## ASSIGNED TASK
For the entries below, print exactly the lines between the line holding "Screen dimensions: 1474x967" and the line holding "Click the edit", inclusive, and nothing else.

SUPPLIED MATERIAL Block Start

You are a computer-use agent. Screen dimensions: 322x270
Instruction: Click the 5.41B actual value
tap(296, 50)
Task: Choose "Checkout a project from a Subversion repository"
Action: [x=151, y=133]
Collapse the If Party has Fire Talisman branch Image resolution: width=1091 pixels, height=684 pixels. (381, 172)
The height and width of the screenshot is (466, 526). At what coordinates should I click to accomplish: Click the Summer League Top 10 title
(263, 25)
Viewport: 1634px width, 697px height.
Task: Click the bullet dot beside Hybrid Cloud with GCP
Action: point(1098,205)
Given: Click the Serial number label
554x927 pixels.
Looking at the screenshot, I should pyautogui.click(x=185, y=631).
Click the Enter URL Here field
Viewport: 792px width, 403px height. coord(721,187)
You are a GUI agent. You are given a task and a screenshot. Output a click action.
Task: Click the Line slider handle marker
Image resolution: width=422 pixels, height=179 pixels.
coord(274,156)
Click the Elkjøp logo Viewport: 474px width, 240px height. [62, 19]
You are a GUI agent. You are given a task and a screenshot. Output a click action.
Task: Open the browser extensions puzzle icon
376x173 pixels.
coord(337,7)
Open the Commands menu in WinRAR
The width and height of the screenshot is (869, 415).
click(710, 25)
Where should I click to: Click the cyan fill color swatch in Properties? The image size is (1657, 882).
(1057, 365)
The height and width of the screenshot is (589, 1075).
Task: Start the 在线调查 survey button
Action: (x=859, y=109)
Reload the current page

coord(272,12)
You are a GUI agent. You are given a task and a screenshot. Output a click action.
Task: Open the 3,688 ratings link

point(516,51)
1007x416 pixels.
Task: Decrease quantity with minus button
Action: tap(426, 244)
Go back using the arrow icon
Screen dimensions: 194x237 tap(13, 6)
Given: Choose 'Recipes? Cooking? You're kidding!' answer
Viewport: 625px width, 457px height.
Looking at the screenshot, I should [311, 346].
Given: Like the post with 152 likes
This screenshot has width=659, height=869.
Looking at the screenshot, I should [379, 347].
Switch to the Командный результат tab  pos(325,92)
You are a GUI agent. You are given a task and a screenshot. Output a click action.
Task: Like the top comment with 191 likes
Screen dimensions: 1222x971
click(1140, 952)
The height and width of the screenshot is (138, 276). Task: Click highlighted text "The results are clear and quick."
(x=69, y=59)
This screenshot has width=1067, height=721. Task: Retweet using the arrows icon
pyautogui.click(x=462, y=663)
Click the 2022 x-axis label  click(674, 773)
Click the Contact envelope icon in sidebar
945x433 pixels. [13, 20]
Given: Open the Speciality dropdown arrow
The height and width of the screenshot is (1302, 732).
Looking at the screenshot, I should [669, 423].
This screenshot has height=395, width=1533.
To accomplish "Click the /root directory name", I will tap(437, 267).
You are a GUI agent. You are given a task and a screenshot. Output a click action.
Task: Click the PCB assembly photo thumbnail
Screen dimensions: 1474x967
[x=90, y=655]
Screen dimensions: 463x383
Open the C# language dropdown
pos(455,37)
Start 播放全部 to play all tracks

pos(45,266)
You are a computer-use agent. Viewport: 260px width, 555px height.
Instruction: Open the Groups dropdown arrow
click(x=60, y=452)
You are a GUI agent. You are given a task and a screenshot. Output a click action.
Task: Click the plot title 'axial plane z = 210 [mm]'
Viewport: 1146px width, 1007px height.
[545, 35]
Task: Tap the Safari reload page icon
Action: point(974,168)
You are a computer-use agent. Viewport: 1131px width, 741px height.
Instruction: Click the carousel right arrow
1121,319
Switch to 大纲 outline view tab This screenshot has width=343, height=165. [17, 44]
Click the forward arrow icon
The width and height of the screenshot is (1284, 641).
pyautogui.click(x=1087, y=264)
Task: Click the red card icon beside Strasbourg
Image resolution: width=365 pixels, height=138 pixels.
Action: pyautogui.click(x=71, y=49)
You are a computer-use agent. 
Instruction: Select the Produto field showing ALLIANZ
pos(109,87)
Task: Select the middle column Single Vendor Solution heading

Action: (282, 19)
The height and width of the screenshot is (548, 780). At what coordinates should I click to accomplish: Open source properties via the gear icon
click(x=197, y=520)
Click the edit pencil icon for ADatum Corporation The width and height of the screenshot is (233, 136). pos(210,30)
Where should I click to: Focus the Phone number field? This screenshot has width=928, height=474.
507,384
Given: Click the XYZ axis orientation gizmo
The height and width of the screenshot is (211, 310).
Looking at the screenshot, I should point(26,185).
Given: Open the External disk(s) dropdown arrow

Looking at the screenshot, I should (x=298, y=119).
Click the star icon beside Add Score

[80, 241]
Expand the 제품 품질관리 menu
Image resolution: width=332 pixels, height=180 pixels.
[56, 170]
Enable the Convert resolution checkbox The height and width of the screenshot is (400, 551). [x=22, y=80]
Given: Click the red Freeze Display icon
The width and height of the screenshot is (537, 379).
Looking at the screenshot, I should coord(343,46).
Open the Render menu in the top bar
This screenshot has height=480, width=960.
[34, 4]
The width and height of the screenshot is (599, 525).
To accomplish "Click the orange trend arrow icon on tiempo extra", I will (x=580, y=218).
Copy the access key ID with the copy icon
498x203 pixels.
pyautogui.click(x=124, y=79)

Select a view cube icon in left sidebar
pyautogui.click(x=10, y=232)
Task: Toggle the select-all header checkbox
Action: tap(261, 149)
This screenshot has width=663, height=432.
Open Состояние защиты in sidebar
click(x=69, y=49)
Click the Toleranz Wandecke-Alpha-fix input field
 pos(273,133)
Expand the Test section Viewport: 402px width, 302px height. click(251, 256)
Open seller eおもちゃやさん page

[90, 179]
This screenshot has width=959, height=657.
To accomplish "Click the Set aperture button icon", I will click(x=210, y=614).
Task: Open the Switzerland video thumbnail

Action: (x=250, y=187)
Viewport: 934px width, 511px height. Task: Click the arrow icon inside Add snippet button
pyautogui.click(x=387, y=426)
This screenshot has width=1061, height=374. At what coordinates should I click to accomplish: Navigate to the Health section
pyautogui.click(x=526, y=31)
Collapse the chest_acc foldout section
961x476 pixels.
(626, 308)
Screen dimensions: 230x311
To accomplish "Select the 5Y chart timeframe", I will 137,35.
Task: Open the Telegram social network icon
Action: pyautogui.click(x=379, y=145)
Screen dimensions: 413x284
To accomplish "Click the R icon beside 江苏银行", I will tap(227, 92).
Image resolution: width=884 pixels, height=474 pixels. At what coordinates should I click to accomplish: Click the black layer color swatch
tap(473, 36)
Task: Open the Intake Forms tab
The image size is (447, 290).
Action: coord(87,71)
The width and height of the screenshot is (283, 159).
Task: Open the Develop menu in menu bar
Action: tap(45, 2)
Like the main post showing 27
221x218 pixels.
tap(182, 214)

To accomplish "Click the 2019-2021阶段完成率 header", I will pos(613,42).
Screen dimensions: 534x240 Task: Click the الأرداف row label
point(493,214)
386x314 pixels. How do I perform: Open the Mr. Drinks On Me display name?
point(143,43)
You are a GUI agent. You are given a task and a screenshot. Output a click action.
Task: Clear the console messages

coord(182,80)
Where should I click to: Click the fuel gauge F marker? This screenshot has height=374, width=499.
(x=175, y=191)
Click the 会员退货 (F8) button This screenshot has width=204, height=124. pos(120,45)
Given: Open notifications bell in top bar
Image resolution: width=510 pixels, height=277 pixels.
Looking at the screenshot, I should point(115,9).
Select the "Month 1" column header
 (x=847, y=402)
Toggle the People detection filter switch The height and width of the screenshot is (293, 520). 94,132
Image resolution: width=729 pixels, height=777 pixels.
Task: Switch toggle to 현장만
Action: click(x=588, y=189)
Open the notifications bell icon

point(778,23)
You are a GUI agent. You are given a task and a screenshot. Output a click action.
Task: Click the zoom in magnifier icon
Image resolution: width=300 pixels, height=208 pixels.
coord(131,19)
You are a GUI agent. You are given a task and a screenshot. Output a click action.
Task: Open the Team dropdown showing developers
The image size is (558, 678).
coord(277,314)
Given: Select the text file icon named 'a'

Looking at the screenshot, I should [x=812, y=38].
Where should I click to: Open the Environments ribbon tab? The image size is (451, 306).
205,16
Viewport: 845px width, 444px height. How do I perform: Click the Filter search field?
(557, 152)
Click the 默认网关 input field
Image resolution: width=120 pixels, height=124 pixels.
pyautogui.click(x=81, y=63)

SUPPLIED MATERIAL Block End

## SOLUTION
Screen dimensions: 1474x967
[x=90, y=655]
Screen dimensions: 463x383
Open the C# language dropdown
pos(455,37)
Start 播放全部 to play all tracks

pos(45,266)
You are a computer-use agent. Viewport: 260px width, 555px height.
Instruction: Open the Groups dropdown arrow
click(x=60, y=452)
You are a GUI agent. You are given a task and a screenshot. Output a click action.
Task: Click the plot title 'axial plane z = 210 [mm]'
Viewport: 1146px width, 1007px height.
[545, 35]
Task: Tap the Safari reload page icon
Action: point(974,168)
You are a computer-use agent. Viewport: 1131px width, 741px height.
Instruction: Click the carousel right arrow
1121,319
Switch to 大纲 outline view tab This screenshot has width=343, height=165. [17, 44]
Click the forward arrow icon
The width and height of the screenshot is (1284, 641).
pyautogui.click(x=1087, y=264)
Task: Click the red card icon beside Strasbourg
Image resolution: width=365 pixels, height=138 pixels.
Action: pyautogui.click(x=71, y=49)
You are a computer-use agent. 
Instruction: Select the Produto field showing ALLIANZ
pos(109,87)
Task: Select the middle column Single Vendor Solution heading

Action: (282, 19)
The height and width of the screenshot is (548, 780). At what coordinates should I click to accomplish: Open source properties via the gear icon
click(x=197, y=520)
Click the edit pencil icon for ADatum Corporation The width and height of the screenshot is (233, 136). pos(210,30)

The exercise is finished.